Records for the exercise -

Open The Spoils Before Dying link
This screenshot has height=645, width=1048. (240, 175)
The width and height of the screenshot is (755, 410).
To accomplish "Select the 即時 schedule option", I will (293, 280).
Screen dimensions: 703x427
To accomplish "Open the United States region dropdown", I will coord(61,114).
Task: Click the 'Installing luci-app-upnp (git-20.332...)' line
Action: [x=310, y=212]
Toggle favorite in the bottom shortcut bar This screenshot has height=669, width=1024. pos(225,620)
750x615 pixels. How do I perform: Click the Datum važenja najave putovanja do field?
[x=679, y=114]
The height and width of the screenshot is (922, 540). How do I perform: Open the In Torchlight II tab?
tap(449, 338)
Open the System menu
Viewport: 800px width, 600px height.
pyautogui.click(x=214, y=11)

What to work on - Copy the lines above without any changes, starting with the line that contains "750x615 pixels. How" and going on through the last line.

Task output -
750x615 pixels. How do I perform: Click the Datum važenja najave putovanja do field?
[x=679, y=114]
The height and width of the screenshot is (922, 540). How do I perform: Open the In Torchlight II tab?
tap(449, 338)
Open the System menu
Viewport: 800px width, 600px height.
pyautogui.click(x=214, y=11)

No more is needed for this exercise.